AUFGABE 1: Fasse den Lesetext in zwei Sätzen zusammen.
AUFGABE 2: Gib den Lesetext ab „Grosse Freude bei“ bis einschließlich „herbe Niederlage vermitteln.“ wortgetreu wieder.

··· LESETEXT

Tunnelgegner im Freudentaumel

«Der Regierungsrat hat die Wähler nicht richtig gespürt»

Grosse Freude bei den Gegenkomitees aus der Stadt Zug und dem Ägerital. (Bild: kok)

Die Zuger Exekutive muss am Sonntag ordentlich einstecken. Eine politische Minderheit im Kanton hat die Mehrheit der Stimmbevölkerung überzeugt. Warum wurden die beiden Tunnel abgelehnt?

«Das Volk hat gesprochen, der Wille ist klar.» Mit diesen Worten begrüsst der Zuger Baudirektor Florian Weber (FDP) die Medien und Komitees am Sonntag im Kantonsratssaal. Neben ihm sitzen Fridolin Bossard, Gemeindepräsident von Unterägeri (FDP), und Eliane Birchmeier, Bauvorsteherin der Stadt Zug (FDP). Das Dreiergespann muss heute eine herbe Niederlage vermitteln.

······
··· BEREITGESTELLTES MATERIAL

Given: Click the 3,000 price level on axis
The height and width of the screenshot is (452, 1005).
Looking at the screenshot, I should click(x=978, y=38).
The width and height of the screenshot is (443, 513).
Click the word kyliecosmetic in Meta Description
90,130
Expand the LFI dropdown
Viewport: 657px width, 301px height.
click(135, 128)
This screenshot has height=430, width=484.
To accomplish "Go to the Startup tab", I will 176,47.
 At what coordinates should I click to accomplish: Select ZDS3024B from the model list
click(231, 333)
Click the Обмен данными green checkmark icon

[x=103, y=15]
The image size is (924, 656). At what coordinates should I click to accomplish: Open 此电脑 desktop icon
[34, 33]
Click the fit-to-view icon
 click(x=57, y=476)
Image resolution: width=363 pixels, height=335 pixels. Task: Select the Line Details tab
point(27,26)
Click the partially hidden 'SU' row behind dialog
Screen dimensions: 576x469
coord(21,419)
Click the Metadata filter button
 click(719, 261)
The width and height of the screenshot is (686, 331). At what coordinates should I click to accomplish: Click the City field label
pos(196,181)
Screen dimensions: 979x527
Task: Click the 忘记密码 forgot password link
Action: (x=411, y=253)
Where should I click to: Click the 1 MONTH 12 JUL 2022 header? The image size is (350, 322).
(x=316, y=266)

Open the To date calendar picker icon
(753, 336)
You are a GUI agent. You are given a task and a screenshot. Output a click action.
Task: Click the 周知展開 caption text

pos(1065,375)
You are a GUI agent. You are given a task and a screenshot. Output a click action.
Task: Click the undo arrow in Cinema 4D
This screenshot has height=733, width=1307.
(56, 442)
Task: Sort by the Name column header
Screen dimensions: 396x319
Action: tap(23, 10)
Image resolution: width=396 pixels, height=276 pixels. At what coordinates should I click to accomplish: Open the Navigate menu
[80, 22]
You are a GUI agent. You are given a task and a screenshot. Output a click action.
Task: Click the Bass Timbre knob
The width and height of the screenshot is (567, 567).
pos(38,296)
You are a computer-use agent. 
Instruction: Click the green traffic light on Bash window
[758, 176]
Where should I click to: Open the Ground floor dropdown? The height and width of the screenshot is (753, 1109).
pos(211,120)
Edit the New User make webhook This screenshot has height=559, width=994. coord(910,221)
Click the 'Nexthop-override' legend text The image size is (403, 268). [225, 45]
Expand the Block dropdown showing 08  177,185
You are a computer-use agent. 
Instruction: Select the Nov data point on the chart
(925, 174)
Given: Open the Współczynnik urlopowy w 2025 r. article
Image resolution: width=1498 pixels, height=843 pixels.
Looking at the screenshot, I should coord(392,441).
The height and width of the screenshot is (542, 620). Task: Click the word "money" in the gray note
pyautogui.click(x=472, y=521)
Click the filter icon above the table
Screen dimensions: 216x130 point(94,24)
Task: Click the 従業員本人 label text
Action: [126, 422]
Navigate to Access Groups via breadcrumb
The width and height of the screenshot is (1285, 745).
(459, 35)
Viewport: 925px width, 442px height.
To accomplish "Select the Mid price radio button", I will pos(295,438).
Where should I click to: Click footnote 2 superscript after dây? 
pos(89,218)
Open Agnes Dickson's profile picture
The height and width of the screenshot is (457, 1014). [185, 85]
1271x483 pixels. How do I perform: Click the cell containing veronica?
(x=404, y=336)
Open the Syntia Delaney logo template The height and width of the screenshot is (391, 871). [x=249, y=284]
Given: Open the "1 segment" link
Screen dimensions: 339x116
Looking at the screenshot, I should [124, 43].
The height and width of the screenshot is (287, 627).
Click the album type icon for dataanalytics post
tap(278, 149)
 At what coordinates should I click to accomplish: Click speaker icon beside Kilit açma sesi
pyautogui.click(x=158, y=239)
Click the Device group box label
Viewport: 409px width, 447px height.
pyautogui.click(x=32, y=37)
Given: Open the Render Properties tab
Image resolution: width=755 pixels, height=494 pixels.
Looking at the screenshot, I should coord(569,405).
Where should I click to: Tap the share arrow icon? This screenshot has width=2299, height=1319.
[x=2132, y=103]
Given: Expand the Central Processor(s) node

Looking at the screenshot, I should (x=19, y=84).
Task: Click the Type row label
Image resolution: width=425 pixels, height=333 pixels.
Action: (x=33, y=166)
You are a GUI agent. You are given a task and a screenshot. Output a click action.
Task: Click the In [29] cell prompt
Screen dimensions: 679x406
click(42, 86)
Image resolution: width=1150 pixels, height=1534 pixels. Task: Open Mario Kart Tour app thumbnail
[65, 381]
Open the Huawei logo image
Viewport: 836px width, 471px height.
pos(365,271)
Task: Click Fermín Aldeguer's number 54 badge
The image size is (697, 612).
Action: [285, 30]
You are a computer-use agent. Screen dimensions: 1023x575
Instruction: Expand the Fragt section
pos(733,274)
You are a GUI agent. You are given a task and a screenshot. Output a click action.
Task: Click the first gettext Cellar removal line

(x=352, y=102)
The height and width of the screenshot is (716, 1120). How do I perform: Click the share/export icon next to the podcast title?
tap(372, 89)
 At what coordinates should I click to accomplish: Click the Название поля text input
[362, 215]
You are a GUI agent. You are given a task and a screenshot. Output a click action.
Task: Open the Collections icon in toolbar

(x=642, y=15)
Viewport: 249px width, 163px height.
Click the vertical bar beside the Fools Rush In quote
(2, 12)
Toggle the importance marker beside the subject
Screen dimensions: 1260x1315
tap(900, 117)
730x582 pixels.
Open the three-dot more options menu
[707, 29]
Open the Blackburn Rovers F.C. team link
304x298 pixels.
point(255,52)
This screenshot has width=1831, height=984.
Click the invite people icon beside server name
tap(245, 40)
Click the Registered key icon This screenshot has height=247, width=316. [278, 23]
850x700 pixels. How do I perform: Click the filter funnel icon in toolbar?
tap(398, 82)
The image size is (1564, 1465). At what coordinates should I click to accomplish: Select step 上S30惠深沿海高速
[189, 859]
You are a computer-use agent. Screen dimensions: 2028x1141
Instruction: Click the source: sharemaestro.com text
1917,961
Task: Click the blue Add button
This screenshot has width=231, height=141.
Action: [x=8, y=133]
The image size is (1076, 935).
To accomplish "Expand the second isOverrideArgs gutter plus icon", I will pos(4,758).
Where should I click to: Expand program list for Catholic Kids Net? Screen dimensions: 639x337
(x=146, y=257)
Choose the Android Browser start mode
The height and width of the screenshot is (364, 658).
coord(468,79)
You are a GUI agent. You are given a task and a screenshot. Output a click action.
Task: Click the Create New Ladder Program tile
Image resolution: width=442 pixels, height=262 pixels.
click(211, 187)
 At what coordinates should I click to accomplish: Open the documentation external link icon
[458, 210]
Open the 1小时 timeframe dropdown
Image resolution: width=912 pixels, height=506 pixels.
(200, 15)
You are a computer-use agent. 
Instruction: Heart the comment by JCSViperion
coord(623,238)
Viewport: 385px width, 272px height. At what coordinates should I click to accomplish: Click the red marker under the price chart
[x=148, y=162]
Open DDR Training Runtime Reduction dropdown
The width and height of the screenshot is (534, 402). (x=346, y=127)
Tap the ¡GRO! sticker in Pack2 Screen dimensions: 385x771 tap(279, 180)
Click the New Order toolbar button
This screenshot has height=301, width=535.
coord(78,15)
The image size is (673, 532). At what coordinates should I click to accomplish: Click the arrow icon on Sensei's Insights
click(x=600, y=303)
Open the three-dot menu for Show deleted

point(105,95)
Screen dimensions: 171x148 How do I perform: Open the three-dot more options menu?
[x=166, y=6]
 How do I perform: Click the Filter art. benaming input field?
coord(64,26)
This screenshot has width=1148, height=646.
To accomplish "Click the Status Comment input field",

······

SCHRIFTLICHE ANTWORT 1: Eine politische Minderheit im Kanton Zug hat die Mehrheit der Stimmbevölkerung überzeugt, sodass die beiden Tunnel abgelehnt wurden und die Gegenkomitees aus der Stadt Zug und dem Ägerital sich freuen. Baudirektor Florian Weber (FDP) erklärt am Sonntag im Kantonsratssaal, der Wille des Volkes sei klar, und muss zusammen mit Fridolin Bossard und Eliane Birchmeier eine herbe Niederlage vermitteln.

SCHRIFTLICHE ANTWORT 2:
Grosse Freude bei den Gegenkomitees aus der Stadt Zug und dem Ägerital. (Bild: kok)

Die Zuger Exekutive muss am Sonntag ordentlich einstecken. Eine politische Minderheit im Kanton hat die Mehrheit der Stimmbevölkerung überzeugt. Warum wurden die beiden Tunnel abgelehnt?

«Das Volk hat gesprochen, der Wille ist klar.» Mit diesen Worten begrüsst der Zuger Baudirektor Florian Weber (FDP) die Medien und Komitees am Sonntag im Kantonsratssaal. Neben ihm sitzen Fridolin Bossard, Gemeindepräsident von Unterägeri (FDP), und Eliane Birchmeier, Bauvorsteherin der Stadt Zug (FDP). Das Dreiergespann muss heute eine herbe Niederlage vermitteln.